La mia prova sul campo
È esattamente per questo motivo che, su un blog dove per diciannove anni ho parlato di marketing e business, ho deciso di raccontarvi della mia rinascita musicale a cinquant’anni grazie all’Intelligenza Artificiale. A chi è rimasto intrappolato nelle vecchie logiche sembrerà un clamoroso “fuori tema”, forse persino un errore editoriale. In realtà, è l’applicazione più pura dell’anti-posizionamento.
Nel mio recente articolo vi ho spiegato come l’IA non sia affatto la fine della creatività, ma uno strumento straordinario che ha abbattuto enormi barriere economiche. Questa tecnologia mi ha permesso di riaprire il cassetto in cui riposavano brani scritti decenni fa e di dar loro finalmente la veste sonora che meritavano, senza dover investire ventimila euro in uno studio di registrazione. La macchina esegue, calcola, arrangia, ma il testo, il vissuto e l’emozione restano rigorosamente umani: il computer è solo l’amplificatore della mia anima.
Non ho ripreso a fare musica per calcolo strategico o per vendere una consulenza in più. L’ho fatto per il puro, travolgente piacere di creare, pescando in quelle “acque profonde” di cui parlavamo poco fa. E che io decida di raccontare questa avventura mettendoci la faccia, o scegliendo di agire dietro le quinte attraverso un avatar virtuale, il risultato non cambia. Sto semplicemente lasciando scorrere il mio “fiume” in modo naturale, libero da dighe artificiali, creando per puro amore e non per necessità.
La legge della Risonanza
A questo punto potreste chiedervi:
Tutto bellissimo, ma in pratica come faccio a trovare clienti e a far crescere il mio business se abbandono le rigide regole del posizionamento e del marketing?

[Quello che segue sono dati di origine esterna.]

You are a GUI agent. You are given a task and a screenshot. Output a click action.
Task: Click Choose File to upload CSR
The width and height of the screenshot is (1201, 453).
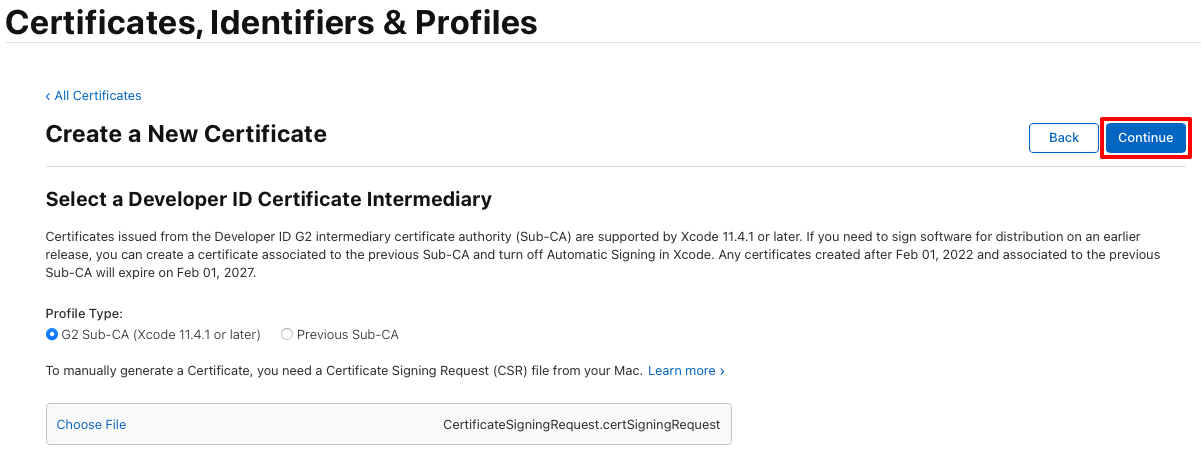(x=91, y=425)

La risposta è controintuitiva ma potentissima: semplicemente, smettendo di rincorrerli. Quando rinunci all’ansia di dover vendere a tutti i costi e inizi a comunicare la tua verità in totale libertà, si innesca una magia naturale che chiamiamo legge della risonanza. Esiste una frase perfetta per descrivere questo fenomeno: la tua vibrazione attira la tua tribù.
Volete la prova definitiva di come questo si traduca in risultati concreti?

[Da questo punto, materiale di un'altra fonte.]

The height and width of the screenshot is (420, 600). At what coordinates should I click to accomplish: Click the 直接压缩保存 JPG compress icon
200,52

Di recente ho creato un laboratorio mensile permanente. Rispetto ai dogmi del marketing tradizionale, ho fatto tutto “sbagliato”: ne ho parlato pochissimo, zero lanci aggressivi, zero pressing psicologico. Forse ho inviato solo una singola email per comunicarlo ai miei lettori. Eppure, le persone si stanno iscrivendo in modo del tutto naturale.
E sapete qual è la cosa più straordinaria? Quello che mi dicono quando entrano. Non mi parlano di ROI, di funnel o di trucchetti per hackerare l’algoritmo. Mi dicono testualmente:
Voglio imparare a fare come fai tu, a essere libero di occuparmi di quello che mi piace.

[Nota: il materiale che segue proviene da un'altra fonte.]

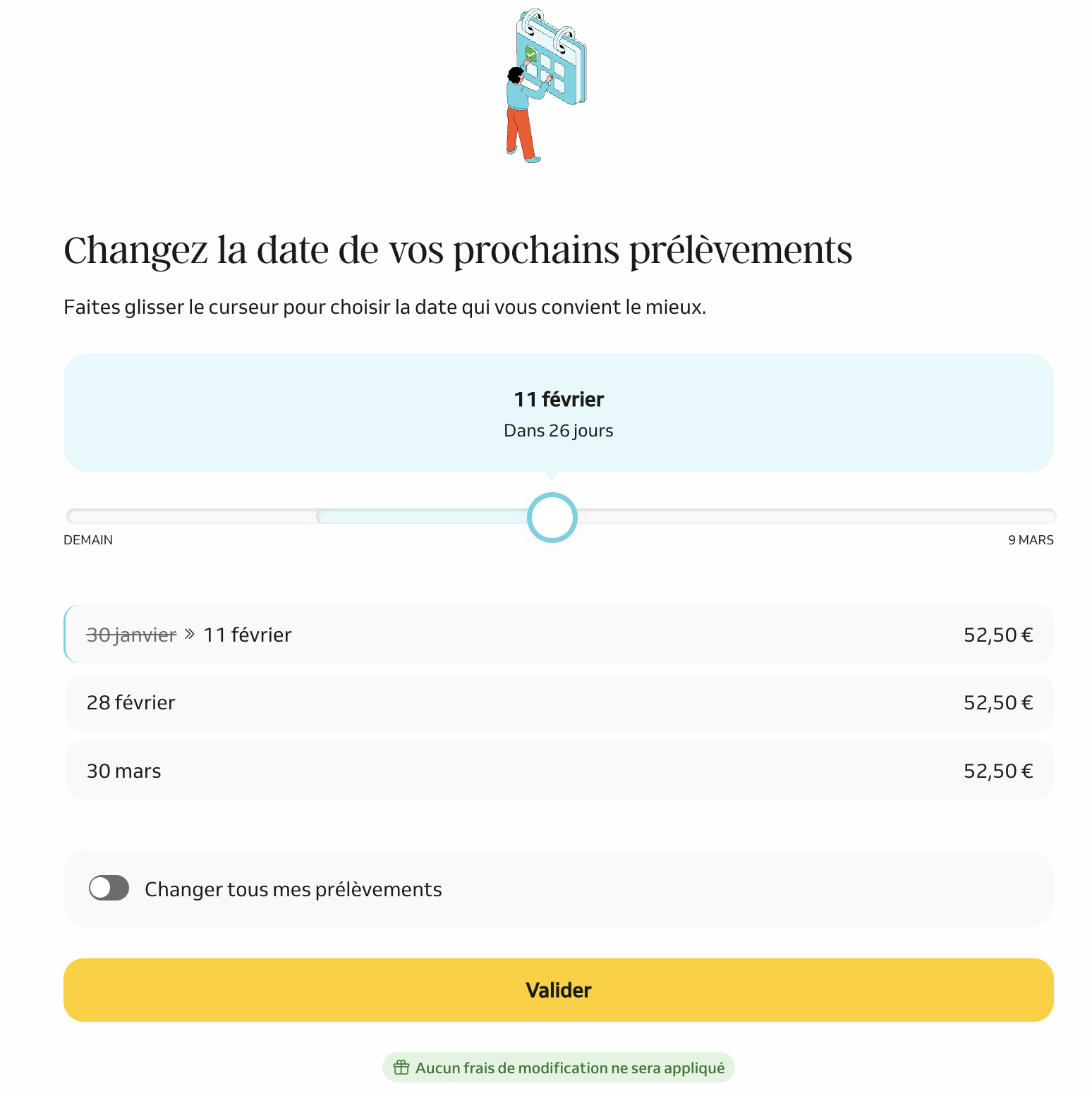Enable the Changer tous mes prélèvements switch
1092x1093 pixels.
pyautogui.click(x=109, y=889)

Questa è l’essenza pura della risonanza. Non scelgono il mio laboratorio per via di un piano editoriale asfissiante, ma perché condividono la mia spinta alla libertà, si rivedono nella mia storia e scelgono la persona. Acquistano il mio modo di essere e la visione del mondo che trasmetto con i miei contenuti.
L’anti-posizionamento è proprio questo: rinunciare a essere un criceto spaventato o un canale artificiale, per tornare a scorrere come un fiume in piena. Smettila di nascondere la tua vera natura per assecondare il mercato. Inizia a creare, vivere e comunicare per puro piacere espressivo. Diventerai un magnete naturale, attraendo a te le opportunità migliori semplicemente rifiutandoti di essere chi non sei.


Sono d’accordo con tutto il contenuto dell’articolo.
Spesso ho dovuto limare ciò che volevo scrivere, col risultato di aver tradito me stessa, e per giunta senza alcun riscontro positivo da parte del lettore.
È molto faticoso cercare di apparire quello che non sei.